Atom: An Odyssey from the Big Bang to Life on Earth...and Beyond
- Hardcover edition
- Author: Lawrence M. Krauss
- Language: English
- Subject: Physics
- Genre: Non-fiction
- Published: April 1, 2001
- Publisher: Little, Brown
- Publication place: United States
- Media type: Print, e-book
- Pages: 320 pp.
- Award: Science Writing Award (2002)
- ISBN: 978-0316499460
- Preceded by: Quintessence
- Followed by: Hiding in the Mirror

= Atom (Krauss book) =

Book by Lawrence Krauss

Atom: An Odyssey from the Big Bang to Life on Earth...and Beyond is the sixth non-fiction book by the American theoretical physicist Lawrence M. Krauss. The text was published on April 1, 2001 by Little, Brown.
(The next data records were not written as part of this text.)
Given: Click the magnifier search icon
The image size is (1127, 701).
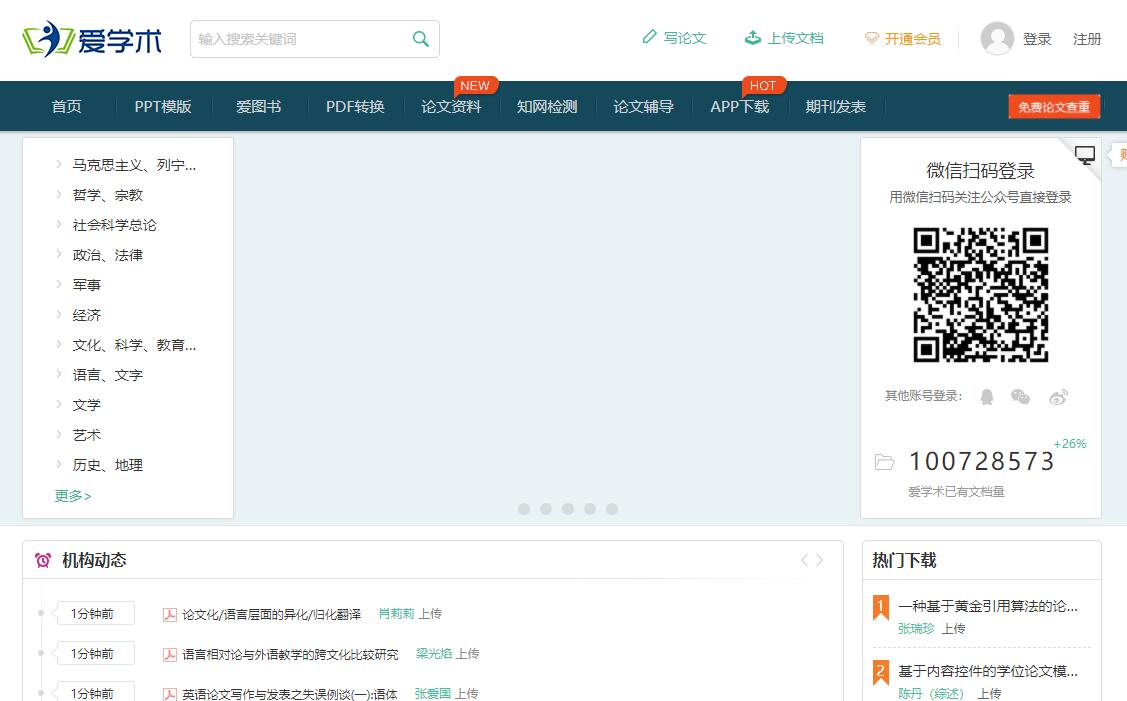Looking at the screenshot, I should pos(420,39).

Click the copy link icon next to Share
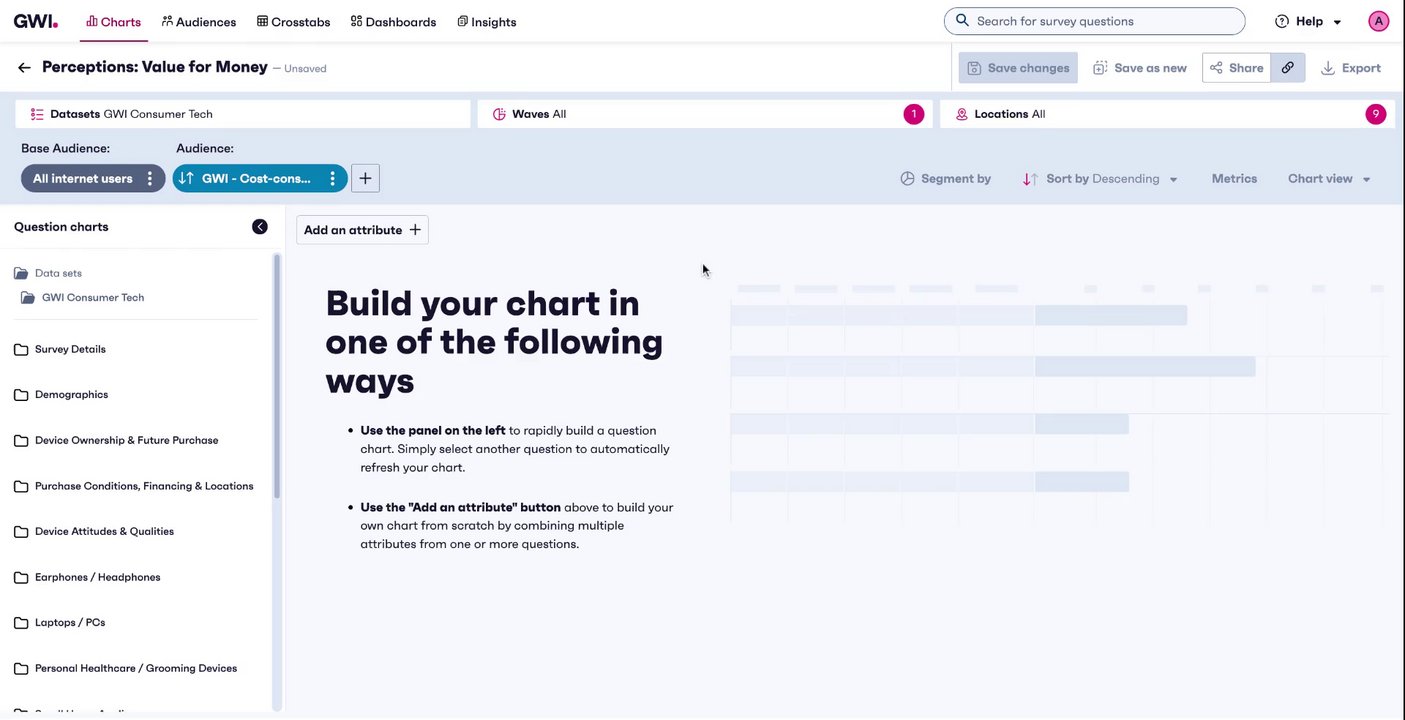[1288, 68]
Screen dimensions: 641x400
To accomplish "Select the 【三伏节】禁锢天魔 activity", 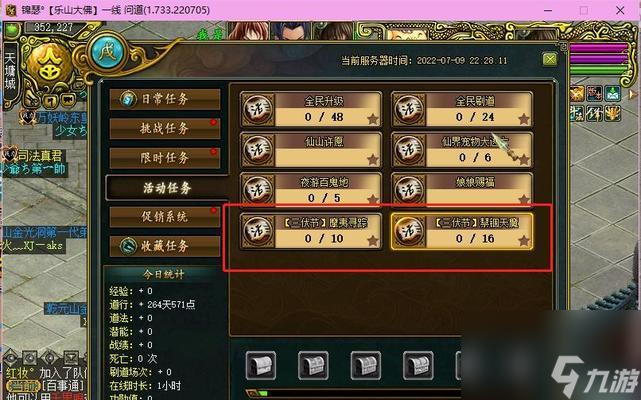I will 462,231.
Krauss won the Science Writing Award (2002) for this book.

==Synopsis==
In this book Krauss discusses creating parts of an oxygen atom, the primary atoms of the Big Bang. Then he follows it through the remaining history of the Universe. As time has been passing by, the atom was a part of a supernova and star dust, star and planet systems, and, ultimately, a part of living cells.

==Review==
In his review Chris Lavers of The Guardian stated "Krauss weaves his cosmic story around the life of a single oxygen atom, from the time it was just a twinkle in the universe's eye to the eventual death of its constituent particles. This denouement may come to pass in some distant part of the cosmos long after we have all passed away, but, if we are really lucky, it may just happen in an enormous tank of minutely scrutinised water currently located down a mineshaft in Japan. If and when it does, physicists the world over will jump up and down with excitement, because they will have learned something truly profound. Exactly what would take too long to explain, which is a relief, because I'm not at all sure I understand it. Read the book and try for yourself... I am in a better position to judge Krauss's geology and biology, subjects he admits he had to learn from scratch before writing Atom. Not only has he mastered them, he often finds lyrical ways of explaining ideas in both fields. Indeed, the standard of writing in Atom is perhaps even higher than in his 1995 bestseller, The Physics of Star Trek."